Isabella, who was 12 on April 30, said she and D’Ana came up with the idea of collecting presents for others while sitting at an ice cream parlor. Isabella agreed that the presents they gathered — and other donations that keep coming in — left a better feeling than the usual gifts the girls might have received.
“It was 10 times better than a regular birthday party,” Isabella said. “We had a good time and, because of it, so will others. We saw gifts pouring in. The boxes we had set up were overflowing. It was more than we expected.”
Dania Smith, D’Ana’s mother, and Isabella’s mom, Laura Esposito, expressed pride as they talked about the good that came from their daughters’ gesture.
“The majority of things were planned by D’Ana and Isabella,” Esposito said. “It turned out to be something wonderful.”
Smith, who said she was raised doing community service, added, “D’Ana and her friend wanted to do this and they kind of took it from there. They are always dreaming and scheming.”
Part of that included DVD invitations, rather than the usual paper kind.
D’Ana’s grandmother, Lana Turner, who has done charity work for 30 years, said she instilled the idea of giving to her daughter. Having her granddaughter and a friend pick up the gauntlet is an even better feeling.
“We’d take Dania to a soup kitchen to talk to the homeless and give them sandwiches and see how they lived,” Turner said. “It’s wonderful to see D’Ana pick it up. There’s all kinds of things (donations) here; everything but a house.”
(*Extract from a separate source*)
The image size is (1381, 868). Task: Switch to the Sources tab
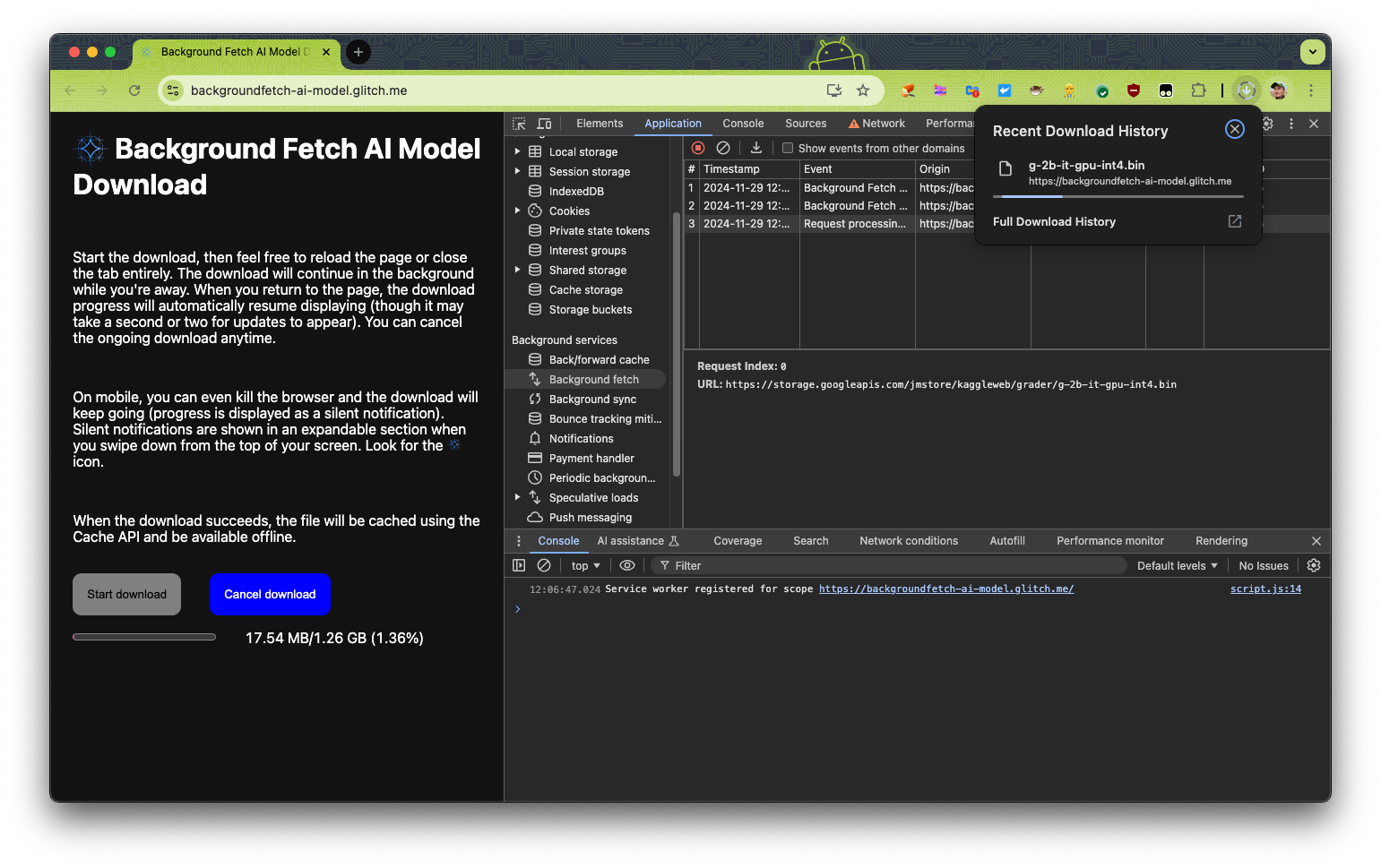[x=805, y=124]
As he surveyed the loot picked up Monday, Abraham Sousa, Tumbleweed Youth Center facility manager, said he and the organization were touched by the girls’ efforts.
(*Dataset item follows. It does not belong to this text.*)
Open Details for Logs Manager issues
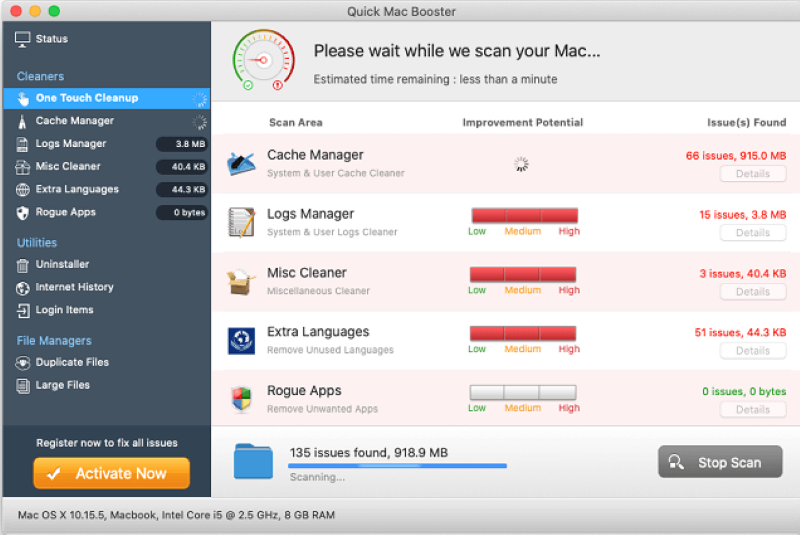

“It’s amazing for girls to give up their presents so others less fortunate can have things,” he said.
According to its Web site Tumbleweed, established in 1973, touches the lives of more than 3,000 youth ages 9 to 22 annually with various services. The group will hold its “Where Hope Meets Reality” dinner at 6:30 p.m. Thursday at the Scottsdale Hilton Resort & Villas, 6333 N. Scottsdale Road. Details: www.tumbleweed.org.